Kumpulan Tugas>
1. Salin dengan tepat bagian bacaan dari "3). Tindak pidana" sampai dengan "vaksin Covid-19 terebut.".
2. Menurut bacaan, berapa denda tertinggi bagi orang yang karena kealpaannya mengakibatkan terhalangnya pelaksanaan penanggulangan wabah?
3. Sebutkan semua jenis hukuman yang menurut bacaan diancamkan dalam Pasal 14.

Bacaan>
╭──

Hal ini dapat dilihat dalam UU No. 4 tahun 1984 pada Bab VII Ketentuan Pidana, Pasal 14;
1). Barang siapa dengan sengaja menghalangi pelaksanaan penanggulangan wabah sebagaimana diatur dalam Undang-Undang ini, diancam dengan pidana penjara selama-lamanya 1 (satu) tahun dan/atau denda setinggi-tingginya Rp 1.000.000,- (satu juta rupiah).
2). Barang siapa karena kealpaannya mengakibatkan terhalangnya pelaksanaan penanggulangan wabah sebagaimana diatur dalam Undang-Undang ini, diancam dengan pidana kurungan selama-lamanya 6 (enam) bulan dan/atau denda setinggi-tingginya Rp 500.000,- (lima ratus ribu rupiah).
3). Tindak pidana sebagaimana dimaksud dalam ayat (1) adalah kejahatan dan tindak pidana sebagaimana dimaksud dalam ayat (2) adalah pelanggaran.
Apa Bacaan Kita Terhadap Pepres ini ?
Sepintas kita mencermati dari muatan, isi, pasal dan materi Perpres No. 14 tahun 2021 tersebut, adalah suatu bentuk penerapan hukum yang keras diletakkan pemerintah atas nama Negara ditengah banyaknya penolakan terhadap program vaksinasi Covid-19. Baik mereka yang menolak atas kesadaran sendiri atau karena dampak dari berita-berita menakutkan seputar dampak buruk vaksin Covid-19 terebut.

╰──

Data Tersedia>
╭──

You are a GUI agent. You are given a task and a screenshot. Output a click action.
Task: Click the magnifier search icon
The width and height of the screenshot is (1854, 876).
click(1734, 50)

╰──
╭──

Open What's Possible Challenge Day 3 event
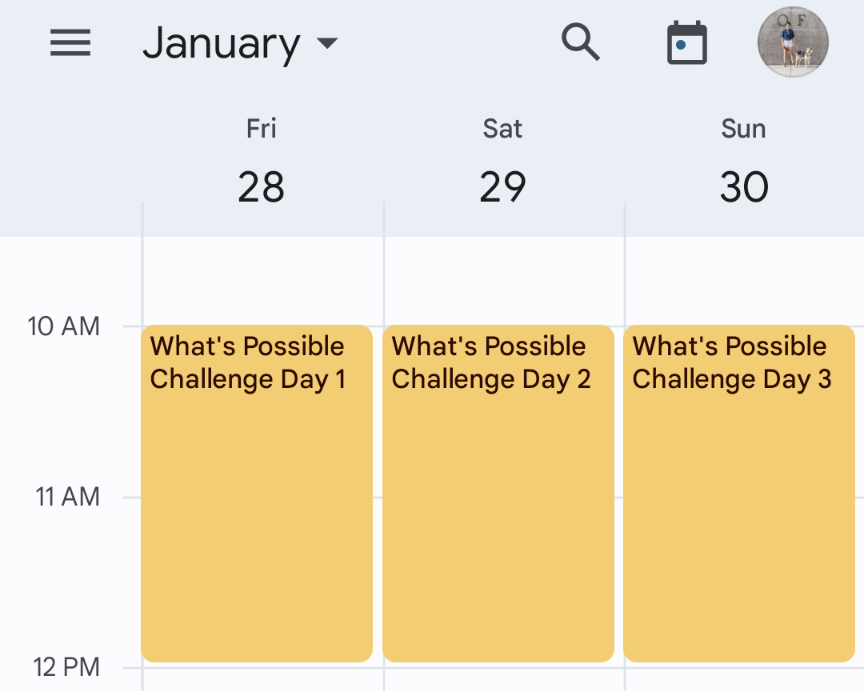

╰──

Jawaban Latihan>
1.
3). Tindak pidana sebagaimana dimaksud dalam ayat (1) adalah kejahatan dan tindak pidana sebagaimana dimaksud dalam ayat (2) adalah pelanggaran.
Apa Bacaan Kita Terhadap Pepres ini ?
Sepintas kita mencermati dari muatan, isi, pasal dan materi Perpres No. 14 tahun 2021 tersebut, adalah suatu bentuk penerapan hukum yang keras diletakkan pemerintah atas nama Negara ditengah banyaknya penolakan terhadap program vaksinasi Covid-19. Baik mereka yang menolak atas kesadaran sendiri atau karena dampak dari berita-berita menakutkan seputar dampak buruk vaksin Covid-19 terebut.

2. Rp 500.000,- (lima ratus ribu rupiah).

3. Pidana penjara, denda, dan pidana kurungan.